## start SOURCE EXTRACT
Comparison of observed vs. predicted groundwater levels for SVM, RF, and XGBoost models across zones Z1–Z5, with the 1:1 line indicating perfect agreement.
A critical analysis of model performance across hydrogeological zones Z1–Z5, as illustrated in Fig. 5, reveals notable differences in prediction accuracy, bias tendency, and generalization ability among the tested algorithms. Overall, XGBoost outperformed the other models in most zones, demonstrating both accuracy and stability. It achieved the highest R² values and WI scores during testing in Z1 (R² = 0.91, WI = 0.97), Z3 (R² = 0.85, WI = 0.94), Z4 (R² = 0.76, WI = 0.93), and Z5 (R² = 0.92, WI = 0.98), along with low PBIAS values within ± 2%, indicating minimal systematic bias. For instance, in Z5, XGBoost yielded a remarkably low RMSE of 0.43 m and MAE of 0.21 m, while maintaining PBIAS = − 1.2%, suggesting excellent generalization and prediction capability. These results are in agreement with the findings of Ibrahem Ahmed Osman, et al21., who also reported outstanding performance of XGBoost in groundwater level forecasting tasks.
## end SOURCE EXTRACT
## start GIVEN RECORDS
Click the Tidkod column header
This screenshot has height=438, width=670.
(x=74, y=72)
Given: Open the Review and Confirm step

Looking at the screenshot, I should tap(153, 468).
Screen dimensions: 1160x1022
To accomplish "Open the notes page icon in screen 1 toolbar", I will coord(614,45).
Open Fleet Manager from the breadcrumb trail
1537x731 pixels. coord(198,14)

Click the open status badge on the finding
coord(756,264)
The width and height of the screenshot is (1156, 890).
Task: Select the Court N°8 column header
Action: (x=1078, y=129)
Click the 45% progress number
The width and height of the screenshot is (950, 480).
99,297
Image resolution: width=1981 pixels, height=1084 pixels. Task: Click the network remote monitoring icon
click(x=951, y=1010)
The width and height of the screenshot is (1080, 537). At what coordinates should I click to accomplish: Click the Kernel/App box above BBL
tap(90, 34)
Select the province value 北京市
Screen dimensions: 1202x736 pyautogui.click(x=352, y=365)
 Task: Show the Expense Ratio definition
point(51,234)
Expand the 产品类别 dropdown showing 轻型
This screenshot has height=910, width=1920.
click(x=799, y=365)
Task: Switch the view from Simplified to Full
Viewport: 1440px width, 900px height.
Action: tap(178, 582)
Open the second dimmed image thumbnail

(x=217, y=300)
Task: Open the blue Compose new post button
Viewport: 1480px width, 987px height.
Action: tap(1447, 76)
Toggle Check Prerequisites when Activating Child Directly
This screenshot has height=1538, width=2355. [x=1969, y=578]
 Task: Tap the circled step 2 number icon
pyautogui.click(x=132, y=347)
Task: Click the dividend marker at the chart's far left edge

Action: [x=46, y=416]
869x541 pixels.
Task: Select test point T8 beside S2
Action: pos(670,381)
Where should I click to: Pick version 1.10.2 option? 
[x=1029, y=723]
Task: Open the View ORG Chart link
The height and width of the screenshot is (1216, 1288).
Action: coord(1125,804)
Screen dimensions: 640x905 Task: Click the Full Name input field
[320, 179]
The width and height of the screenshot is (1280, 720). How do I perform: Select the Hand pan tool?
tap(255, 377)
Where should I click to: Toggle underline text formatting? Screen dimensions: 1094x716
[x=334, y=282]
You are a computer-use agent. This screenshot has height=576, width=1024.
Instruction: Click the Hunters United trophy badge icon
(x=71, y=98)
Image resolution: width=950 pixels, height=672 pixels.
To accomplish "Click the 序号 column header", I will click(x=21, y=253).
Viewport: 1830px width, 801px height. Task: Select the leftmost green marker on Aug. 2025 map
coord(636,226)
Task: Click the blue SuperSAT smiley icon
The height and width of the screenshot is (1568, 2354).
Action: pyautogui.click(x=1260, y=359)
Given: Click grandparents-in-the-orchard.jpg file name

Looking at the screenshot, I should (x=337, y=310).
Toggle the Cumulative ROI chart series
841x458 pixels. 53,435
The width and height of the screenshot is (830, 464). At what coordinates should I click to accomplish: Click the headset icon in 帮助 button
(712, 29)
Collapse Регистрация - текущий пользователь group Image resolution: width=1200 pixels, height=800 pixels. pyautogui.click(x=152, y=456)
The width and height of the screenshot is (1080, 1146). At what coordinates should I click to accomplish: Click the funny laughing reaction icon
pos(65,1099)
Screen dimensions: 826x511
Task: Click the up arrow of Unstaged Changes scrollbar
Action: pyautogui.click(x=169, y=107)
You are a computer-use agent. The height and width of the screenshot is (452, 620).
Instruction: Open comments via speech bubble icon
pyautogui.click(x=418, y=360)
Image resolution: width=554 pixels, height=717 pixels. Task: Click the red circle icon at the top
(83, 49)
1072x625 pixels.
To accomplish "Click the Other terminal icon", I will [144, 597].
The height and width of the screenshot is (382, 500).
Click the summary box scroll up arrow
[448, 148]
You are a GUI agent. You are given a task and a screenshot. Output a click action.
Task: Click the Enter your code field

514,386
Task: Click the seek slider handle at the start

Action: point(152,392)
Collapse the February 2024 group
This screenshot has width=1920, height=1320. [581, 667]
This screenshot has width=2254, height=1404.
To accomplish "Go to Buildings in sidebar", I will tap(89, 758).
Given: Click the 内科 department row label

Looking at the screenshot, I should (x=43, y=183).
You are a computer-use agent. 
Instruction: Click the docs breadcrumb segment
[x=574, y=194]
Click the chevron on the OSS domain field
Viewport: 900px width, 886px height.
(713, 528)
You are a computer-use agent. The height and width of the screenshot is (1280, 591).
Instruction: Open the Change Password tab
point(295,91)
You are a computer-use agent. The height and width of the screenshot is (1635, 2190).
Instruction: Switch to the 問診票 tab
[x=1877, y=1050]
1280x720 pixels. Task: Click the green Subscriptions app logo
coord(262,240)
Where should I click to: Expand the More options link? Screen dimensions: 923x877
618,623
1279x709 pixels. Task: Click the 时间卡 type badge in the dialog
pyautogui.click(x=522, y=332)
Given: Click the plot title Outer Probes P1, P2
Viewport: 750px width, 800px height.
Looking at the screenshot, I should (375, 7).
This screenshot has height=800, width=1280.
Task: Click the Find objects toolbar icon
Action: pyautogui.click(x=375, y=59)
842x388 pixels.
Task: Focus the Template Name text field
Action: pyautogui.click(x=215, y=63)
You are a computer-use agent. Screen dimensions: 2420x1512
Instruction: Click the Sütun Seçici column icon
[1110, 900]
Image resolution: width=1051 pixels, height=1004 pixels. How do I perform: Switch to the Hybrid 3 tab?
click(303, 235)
## end GIVEN RECORDS
SET TASKS —
(1) In the groundwater passage, what RMSE did XGBoost yield in Z5?
(2) Retype the part of the groundwater passage that opens with the words containing "Comparison of observed" and closes with "indicating perfect agreement.".
(3) Decide whether each statement agrees with the groundwater passage: (a) XGBoost reached an R² of 0.85 in Z3; (b) XGBoost's PBIAS in Z5 was a positive value; (c) the comparison covers SVM, RF, and XGBoost models. For each, answer yes or no and quote the deciding words.
The material above comes from a source other than the groundwater passage.

LIST OF SOLUTIONS —
(1) 0.43 m

(2)
Comparison of observed vs. predicted groundwater levels for SVM, RF, and XGBoost models across zones Z1–Z5, with the 1:1 line indicating perfect agreement.

(3)
(a) Yes: "Z3 (R² = 0.85, WI = 0.94)"
(b) No: "while maintaining PBIAS = − 1.2%"
(c) Yes: "for SVM, RF, and XGBoost models"